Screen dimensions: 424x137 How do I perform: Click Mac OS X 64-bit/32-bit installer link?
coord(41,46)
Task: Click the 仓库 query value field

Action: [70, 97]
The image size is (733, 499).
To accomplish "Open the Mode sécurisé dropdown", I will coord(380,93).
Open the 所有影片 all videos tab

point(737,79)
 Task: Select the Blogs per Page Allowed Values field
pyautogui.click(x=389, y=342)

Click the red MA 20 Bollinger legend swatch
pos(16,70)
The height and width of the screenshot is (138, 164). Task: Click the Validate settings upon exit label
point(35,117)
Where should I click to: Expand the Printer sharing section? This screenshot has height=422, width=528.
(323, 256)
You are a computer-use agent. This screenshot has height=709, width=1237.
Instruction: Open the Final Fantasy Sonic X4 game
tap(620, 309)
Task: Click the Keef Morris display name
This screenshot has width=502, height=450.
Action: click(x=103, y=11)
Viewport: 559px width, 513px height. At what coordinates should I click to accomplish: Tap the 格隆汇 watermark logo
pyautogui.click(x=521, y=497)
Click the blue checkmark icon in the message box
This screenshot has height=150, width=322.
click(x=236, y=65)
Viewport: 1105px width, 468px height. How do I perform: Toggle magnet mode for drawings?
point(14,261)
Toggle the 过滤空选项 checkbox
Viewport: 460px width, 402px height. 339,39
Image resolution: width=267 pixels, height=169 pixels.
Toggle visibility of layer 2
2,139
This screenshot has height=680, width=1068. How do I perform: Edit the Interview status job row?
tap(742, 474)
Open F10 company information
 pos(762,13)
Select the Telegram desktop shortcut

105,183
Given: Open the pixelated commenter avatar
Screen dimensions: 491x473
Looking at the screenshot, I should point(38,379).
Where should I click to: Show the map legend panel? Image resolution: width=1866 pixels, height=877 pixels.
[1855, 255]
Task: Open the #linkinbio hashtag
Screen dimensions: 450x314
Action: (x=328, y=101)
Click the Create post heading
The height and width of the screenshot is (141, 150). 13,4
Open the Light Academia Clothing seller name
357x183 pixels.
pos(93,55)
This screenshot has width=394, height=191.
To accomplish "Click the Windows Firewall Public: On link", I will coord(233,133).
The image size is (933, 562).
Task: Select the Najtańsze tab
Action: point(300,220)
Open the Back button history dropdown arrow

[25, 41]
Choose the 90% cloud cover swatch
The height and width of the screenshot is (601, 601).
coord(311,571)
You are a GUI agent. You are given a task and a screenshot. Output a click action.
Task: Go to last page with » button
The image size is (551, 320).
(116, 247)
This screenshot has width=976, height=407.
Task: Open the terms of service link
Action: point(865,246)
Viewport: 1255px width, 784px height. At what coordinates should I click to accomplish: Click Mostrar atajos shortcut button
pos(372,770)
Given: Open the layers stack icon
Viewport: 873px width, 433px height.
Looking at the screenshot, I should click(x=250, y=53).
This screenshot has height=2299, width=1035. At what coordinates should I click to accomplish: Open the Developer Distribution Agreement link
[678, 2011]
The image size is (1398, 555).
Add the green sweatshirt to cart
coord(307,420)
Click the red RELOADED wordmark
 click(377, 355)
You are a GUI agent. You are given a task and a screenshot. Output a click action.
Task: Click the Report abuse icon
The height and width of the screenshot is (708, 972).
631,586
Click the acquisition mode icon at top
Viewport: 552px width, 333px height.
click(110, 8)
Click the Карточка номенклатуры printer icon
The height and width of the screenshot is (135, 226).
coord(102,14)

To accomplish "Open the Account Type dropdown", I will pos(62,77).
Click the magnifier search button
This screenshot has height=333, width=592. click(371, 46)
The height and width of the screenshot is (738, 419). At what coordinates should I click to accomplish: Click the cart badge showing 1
──────────────────────────────
## Task statement
For the listing above, print only the lines starting at the line containing "357x183 pixels." and ending at the line containing "This screenshot has width=394, height=191.", exactly, both included.

## Answer to this task
357x183 pixels.
pos(93,55)
This screenshot has width=394, height=191.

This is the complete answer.